As I understand it, MIRI intended to build principled glass-box agents based on Bayesian decision theory.
I think this misunderstands the general view of agent foundations by those who worked on it in the past. That is, "highly reliable agent design" was an eventual goal, in the same sense that someone taking high-school physics wants to use it to build rockets - they (hopefully) understand enough to know that they don't know enough, and will need to learn more before even attempting to build anything.

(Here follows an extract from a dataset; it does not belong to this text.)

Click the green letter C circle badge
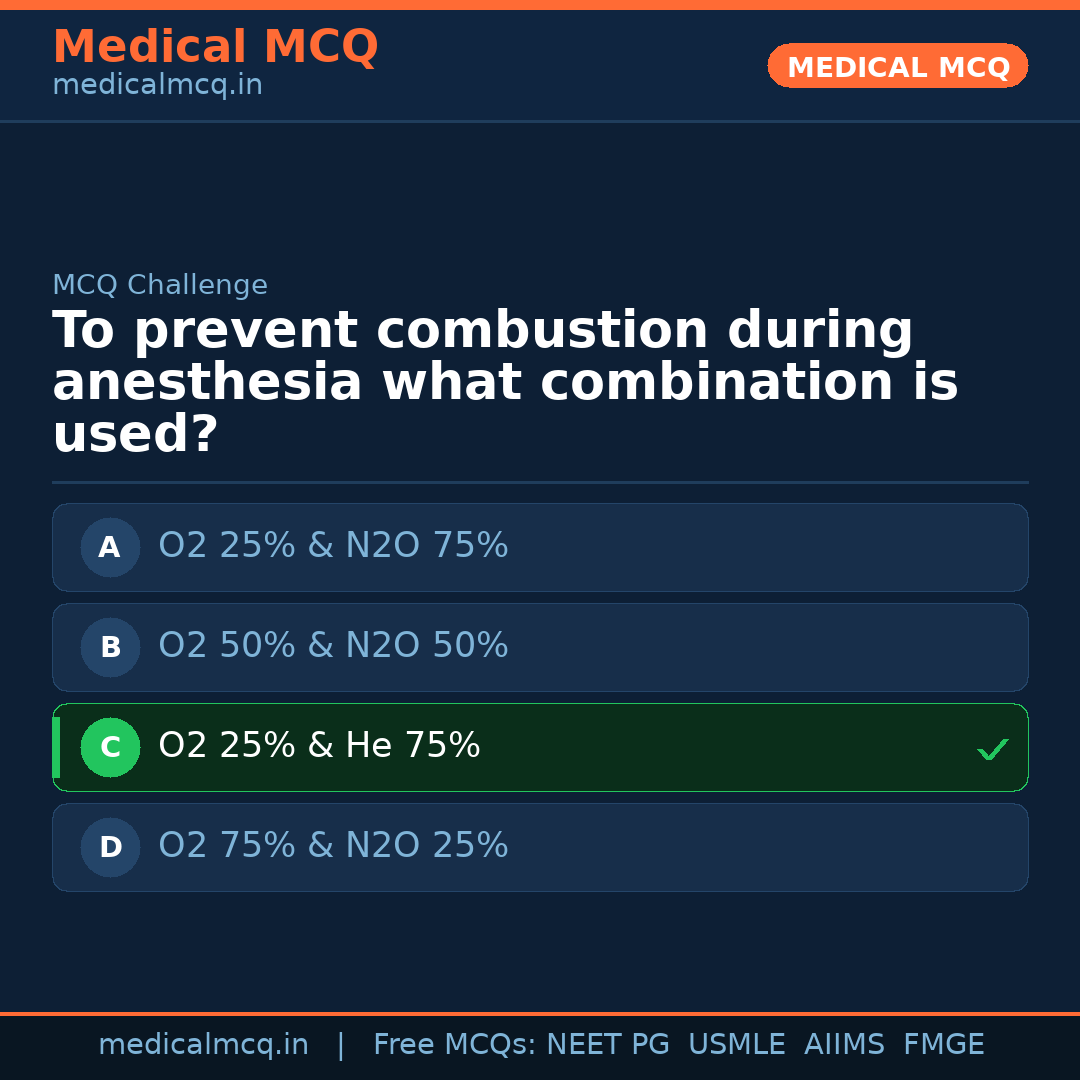This screenshot has width=1080, height=1080. 110,748
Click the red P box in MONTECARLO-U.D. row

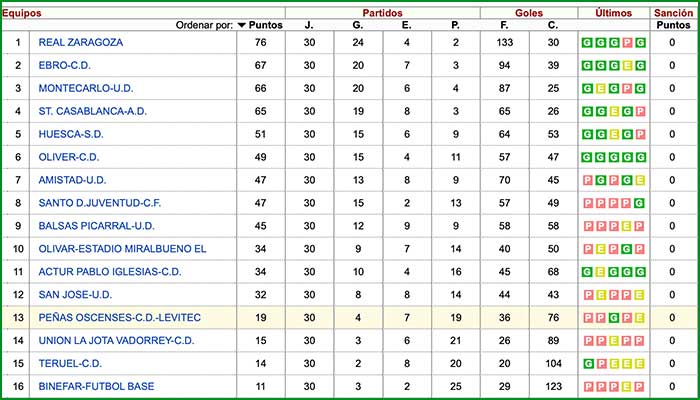click(x=627, y=88)
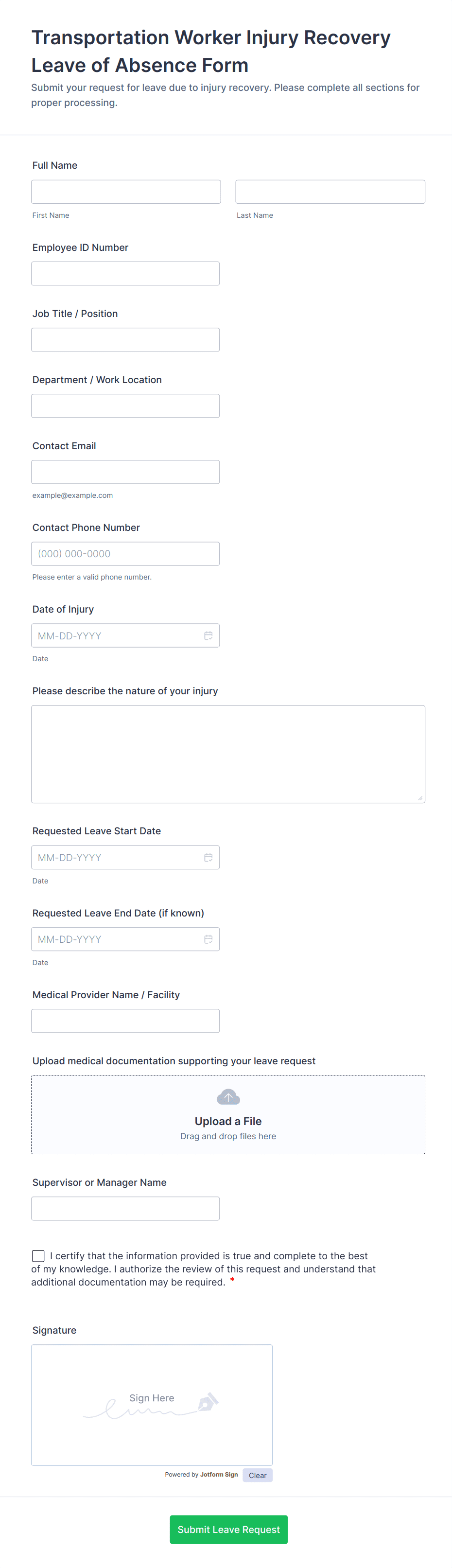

That's why Eliezer talked so much about deconfusion. The idea was to figure out what they didn't know. This led to later talking about building safe AI as an eventual goal - not a plan, but an eventual possible outcome if they could figure out enough. They clarified this view. It was mostly understood by funders. And I helped Issa Rice write a paper laying out the different pathways that it could help - and only two of those involved building agents.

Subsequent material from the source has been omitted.